Exercise goal:
When a line below contains the word "agent", copy that line.

Information given Block Start

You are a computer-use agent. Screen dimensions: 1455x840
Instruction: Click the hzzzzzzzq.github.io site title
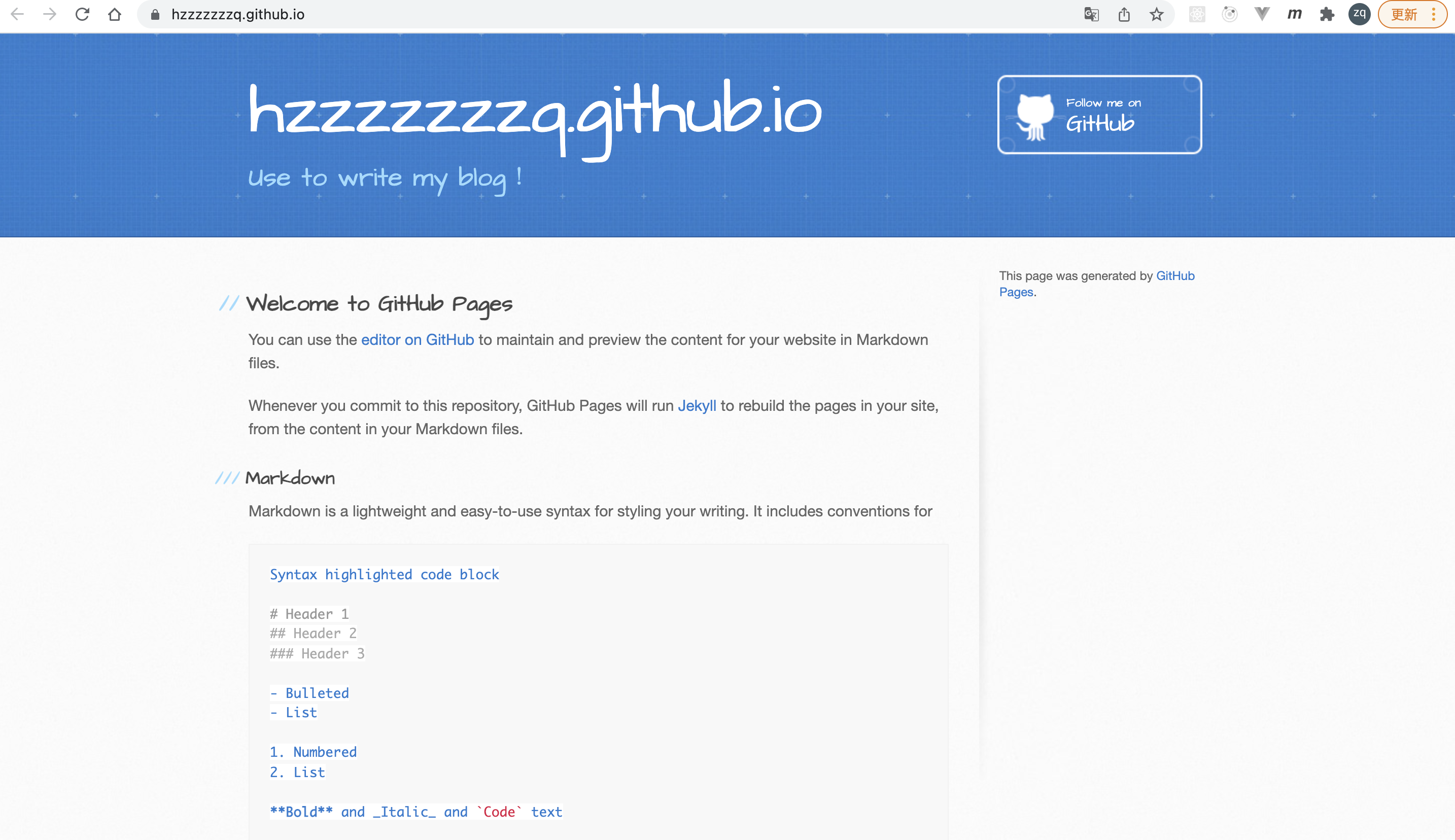coord(534,113)
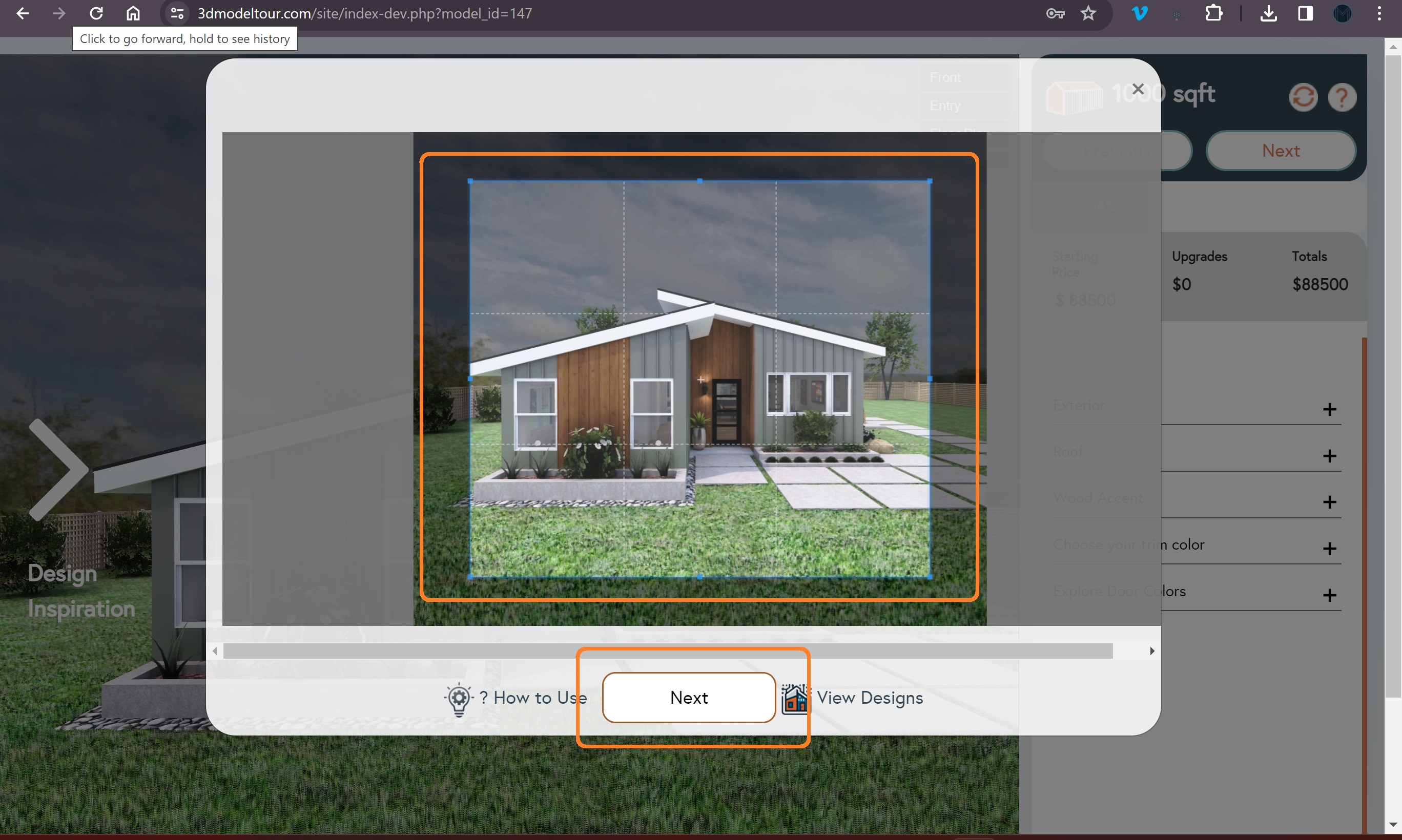Viewport: 1402px width, 840px height.
Task: Open browser downloads icon
Action: pyautogui.click(x=1268, y=14)
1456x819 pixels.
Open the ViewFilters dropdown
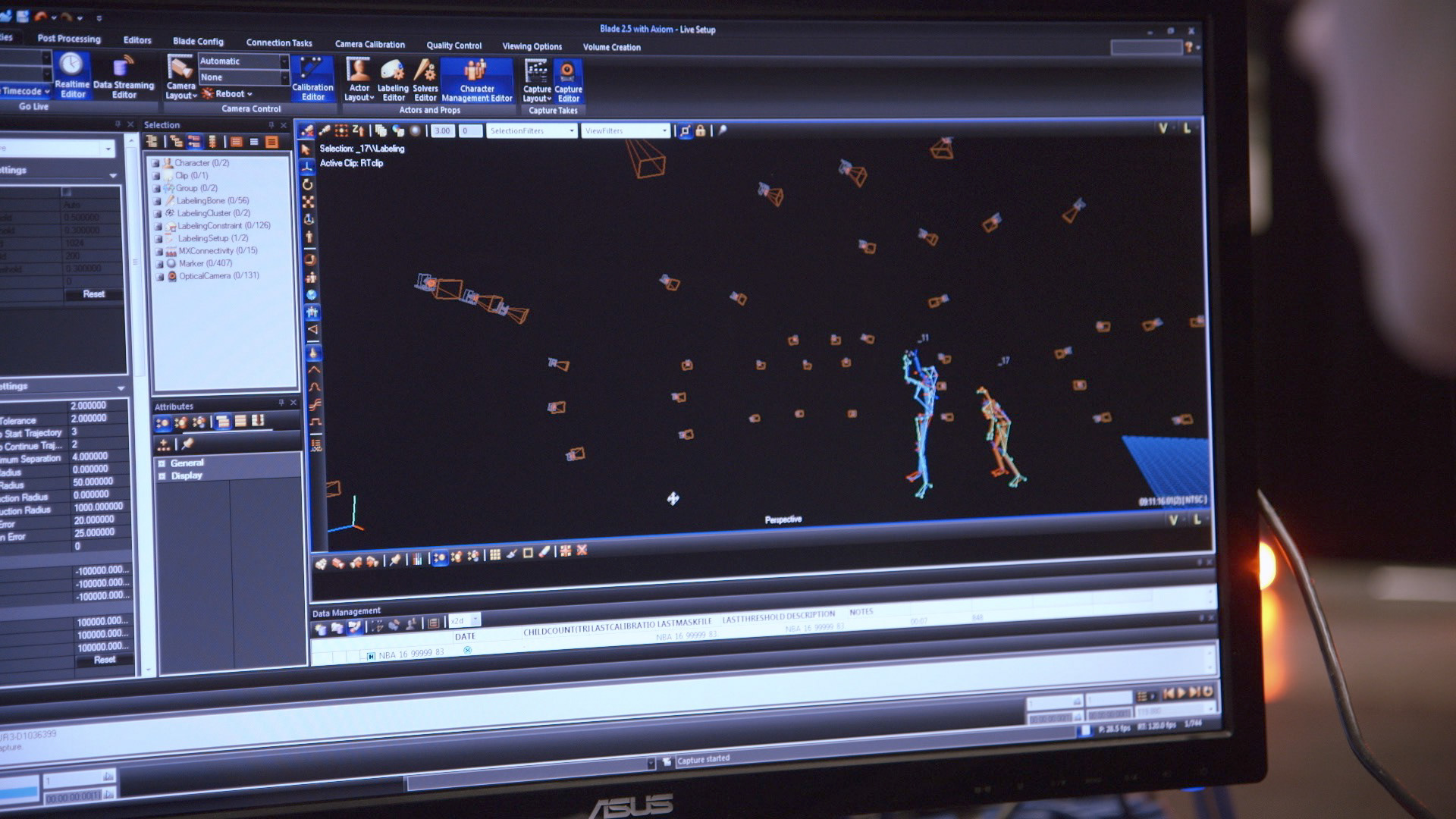tap(626, 131)
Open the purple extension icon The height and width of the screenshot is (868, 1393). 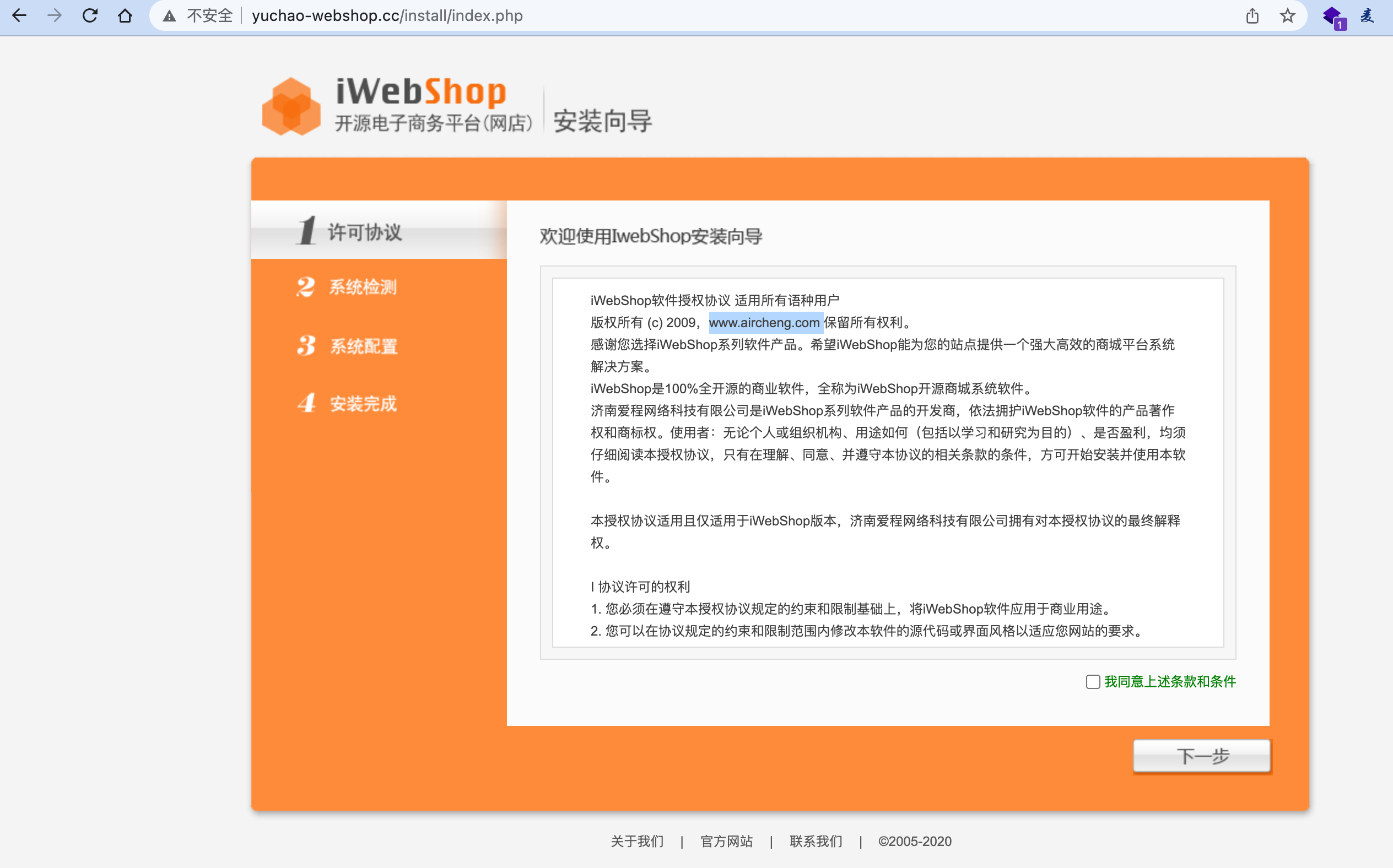click(1333, 16)
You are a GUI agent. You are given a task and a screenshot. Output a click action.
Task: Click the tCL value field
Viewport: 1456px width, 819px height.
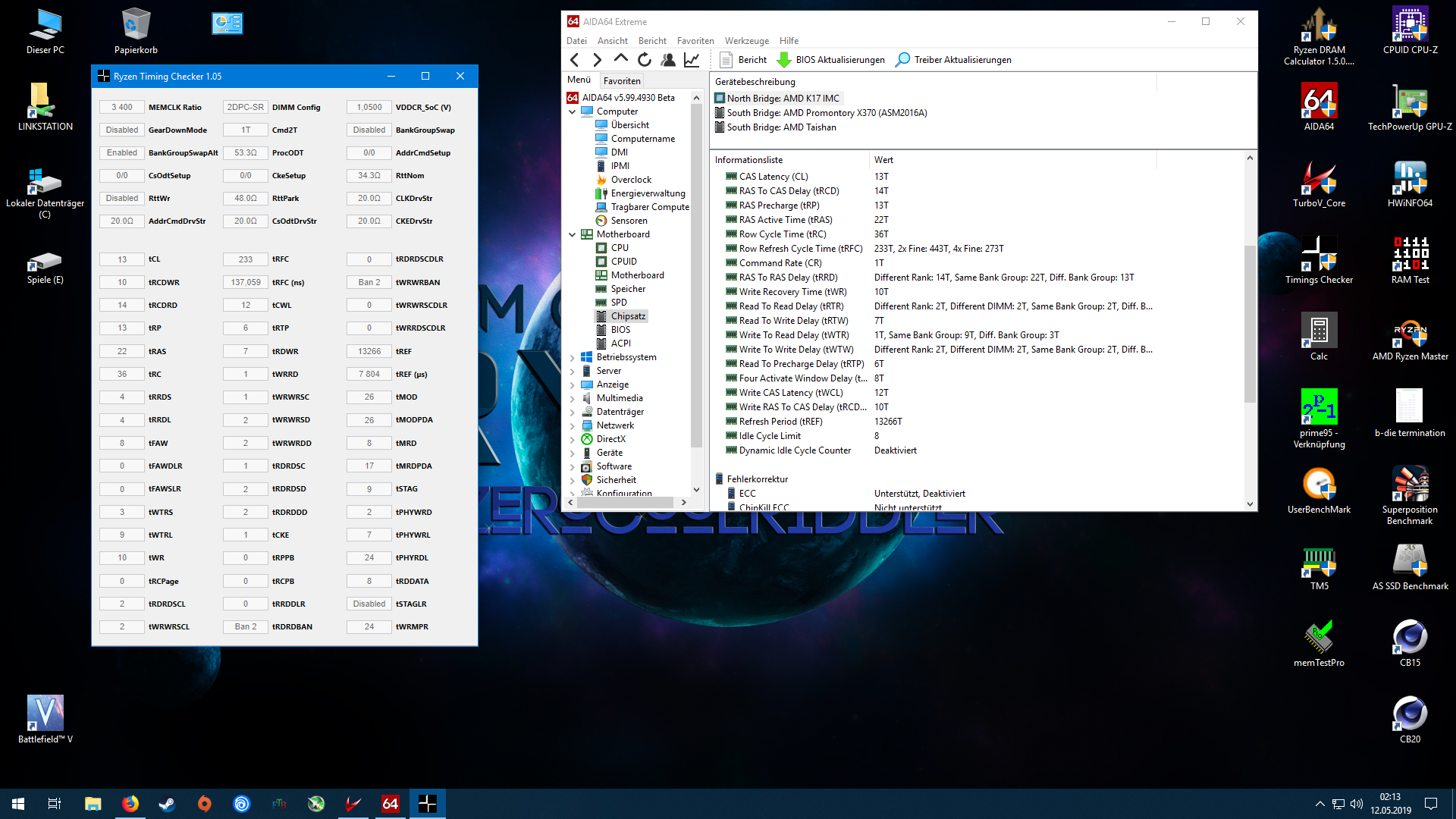(x=122, y=259)
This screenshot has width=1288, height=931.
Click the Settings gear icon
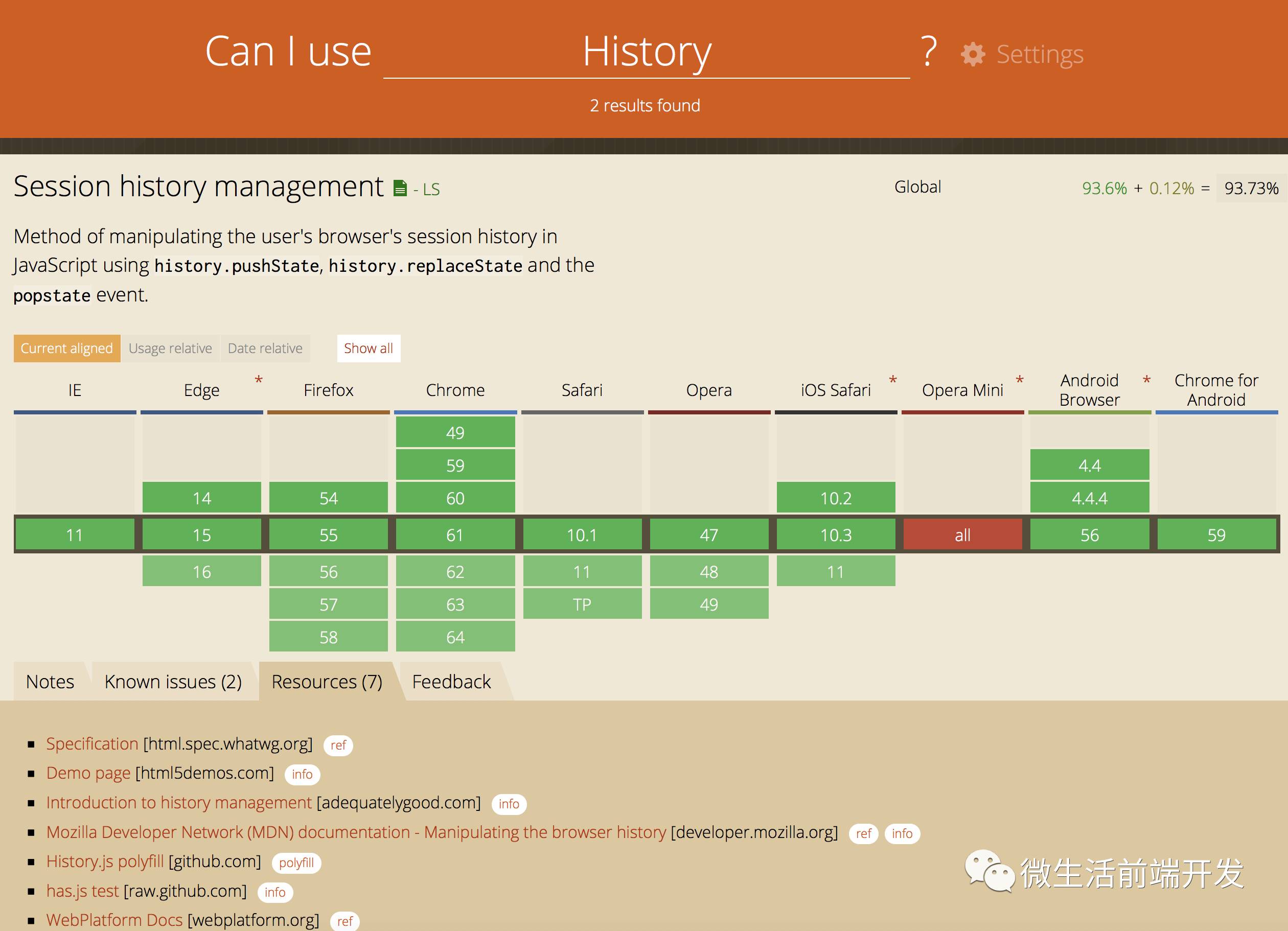tap(973, 55)
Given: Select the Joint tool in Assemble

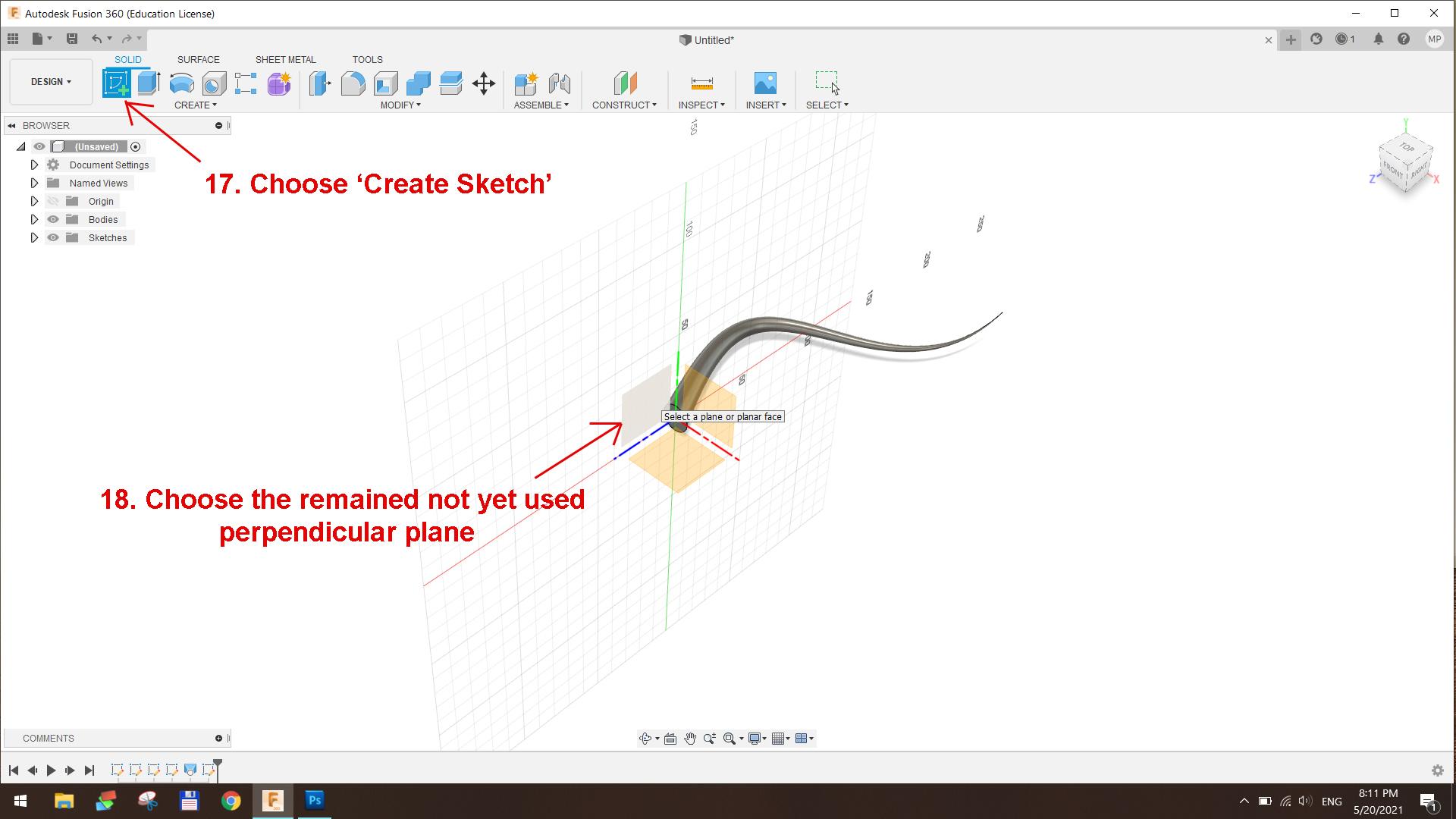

Information given Block End

Your response:
You are a computer-use agent. Screen dimensions: 1455x840
You are a GUI agent. You are given a task and a screenshot. Output a click action.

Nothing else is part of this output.